Statistical significance ≠ theoretical validity:

- SignalY provides **methodology**, not **theory**
- Variable selection criteria must be justified by domain knowledge
- Significant loadings require theoretical interpretation

### 4. Handle Diagnostics

```{r diag, eval=FALSE}
# Check Horseshoe convergence
result$horseshoe$diagnostics
# Look for: n_divergent = 0, max_rhat < 1.01, ESS > 400

# Check LOO-CV
result$horseshoe$loo
# Pareto k > 0.7 indicates problematic observations
```

## Computational Considerations

### Memory and Time

| Method | Complexity | Memory | Time (n=1000, p=100) |
|--------|-----------|--------|---------------------|
| Wavelets | O(n log n) | Low | < 1 sec |
| EMD | O(n × IMFs) | Low | 1-5 sec |
| HP-GC | O(n × iter × chains) | Medium | 30-60 sec |
| Horseshoe | O(n × p × iter × chains) | High | 1-5 min |
| PCA | O(n × p²) | Medium | < 1 sec |
| DFM | O(n × p × factors) | Medium | 1-10 sec |

### Parallelization

Stan-based methods (Horseshoe, HP-GC) automatically parallelize across chains.

### Memory Management

For large datasets:

```{r memory, eval=FALSE}
# Use fewer bootstrap replications
pca_config = list(n_boot = 500)

# Use fewer MCMC iterations
horseshoe_config = list(n_iter = 1000, n_warmup = 500)

# Analyze subsets
result <- signal_analysis(data[1:500, ], ...)
```

## References

1. Piironen, J., & Vehtari, A. (2017). Sparsity information and regularization in the horseshoe and other shrinkage priors. *Electronic Journal of Statistics*, 11(2), 5018-5051.

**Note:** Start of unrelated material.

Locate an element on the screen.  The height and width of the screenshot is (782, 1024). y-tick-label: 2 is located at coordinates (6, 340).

2. Bai, J., & Ng, S. (2002). Determining the Number of Factors in Approximate Factor Models. *Econometrica*, 70(1), 191-221.

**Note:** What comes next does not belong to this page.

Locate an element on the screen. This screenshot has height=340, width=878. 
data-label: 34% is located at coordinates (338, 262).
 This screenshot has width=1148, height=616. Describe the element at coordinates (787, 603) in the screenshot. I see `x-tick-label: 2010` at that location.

3. Grant, A. L., & Chan, J. C. C. (2017). A Bayesian Model Comparison for Trend-Cycle Decompositions of Output. *Journal of Money, Credit and Banking*, 49(2-3), 525-552.

4. Percival, D. B., & Walden, A. T. (2000). *Wavelet Methods for Time Series Analysis*. Cambridge University Press.

5. Huang, N. E., et al. (1998). The empirical mode decomposition and the Hilbert spectrum for nonlinear and non-stationary time series analysis. *Proceedings of the Royal Society A*, 454, 903-995.